Mughayyir, who oversaw the response to the fire, said on Monday "rescue and retrieval operations concluded last night, while efforts to extinguish the fire continued for 45 minutes".

He said battling the inferno was made even more difficult because of fuel and water shortages.

"We also saw cases of amputations, injured children, women, and elderly among the dead," he added.

Displaced Palestinians who had sought shelter in the area after being told by the Israelis to evacuate their homes were shocked when the camp was targeted.

"They dropped leaflets asking us to go to the humanitarian zone in Tal al-Sultan, so we complied and came here," Abu Muhammad, who was displaced from north Gaza five months ago, told AFP.

"But yesterday when I was having dinner at sunset, suddenly it felt like there was an earthquake — the ground shook violently," he said.

Mohammed Abu Qamar, 27, said he was equally baffled by the strikes, after he too moved from north Gaza to the camp that had been labelled a "safe zone" by the Israeli authorities.

"Yesterday evening, to our surprise, the camp was bombarded with rockets in this supposedly safe place," he told AFP on Monday.

"A fire broke out, and children, women, and old people were burned."

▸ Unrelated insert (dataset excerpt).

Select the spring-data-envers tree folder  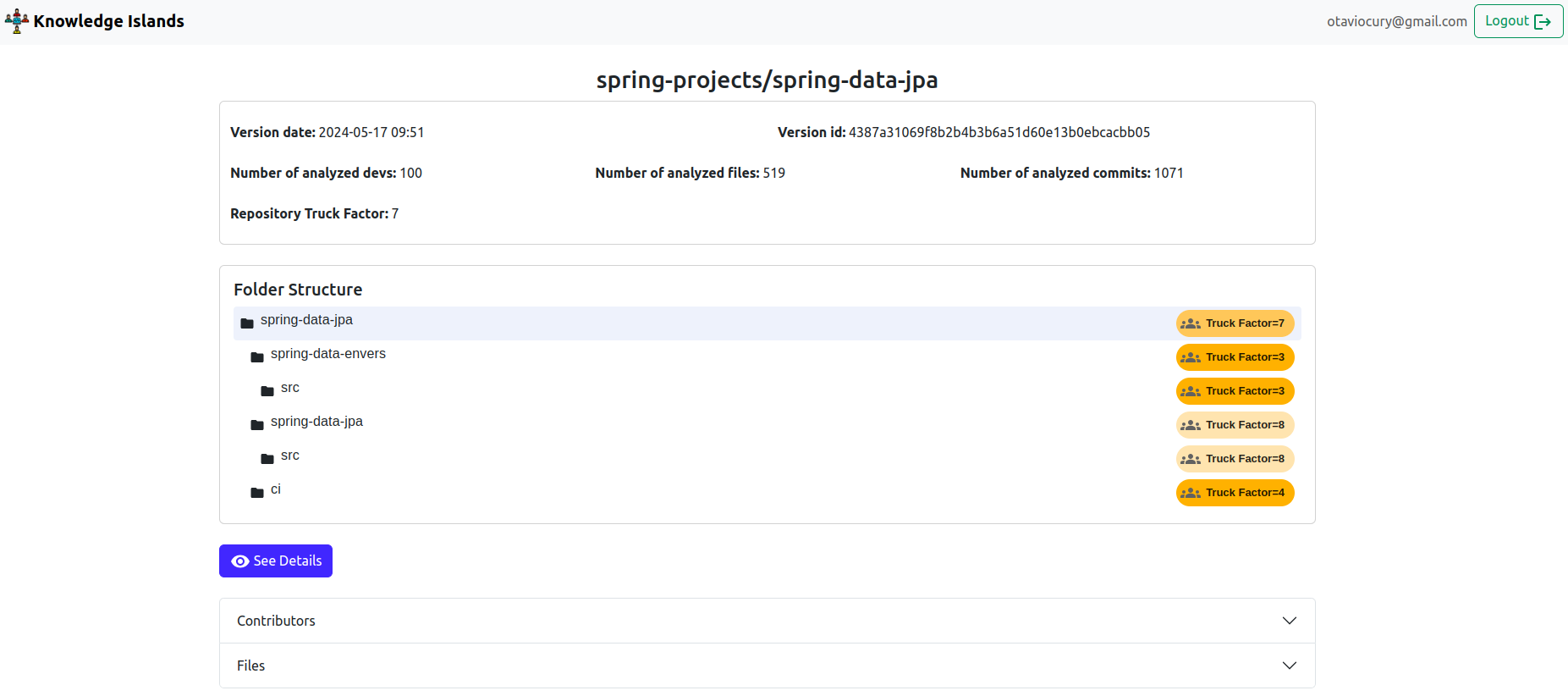click(327, 354)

At the Tel Al-Sultan Clinic, body bags of white sheeting lay on the floor of a room before the dead were taken away for burial in pickup trucks.

"She was seven months pregnant ... her room was bombed," a man who did not disclose his name said at the clinic of a woman who had been killed in the incident.

"She was preparing to welcome her new baby. What did this innocent child do to deserve this?" he asked.

Israel's government said on Monday it was looking into the "grave and awful" impact on Palestinian civilians of the previous night's strike.

The military said it had launched an investigation.

Israel's retaliatory offensive, in response to a Hamas attack on October 7, has killed at least 36,050 people in Gaza, mostly civilians, according to the territory's health ministry.

The Hamas attack has killed more than 1,170 people, mostly civilians, according to an AFP tally based on Israeli official figures.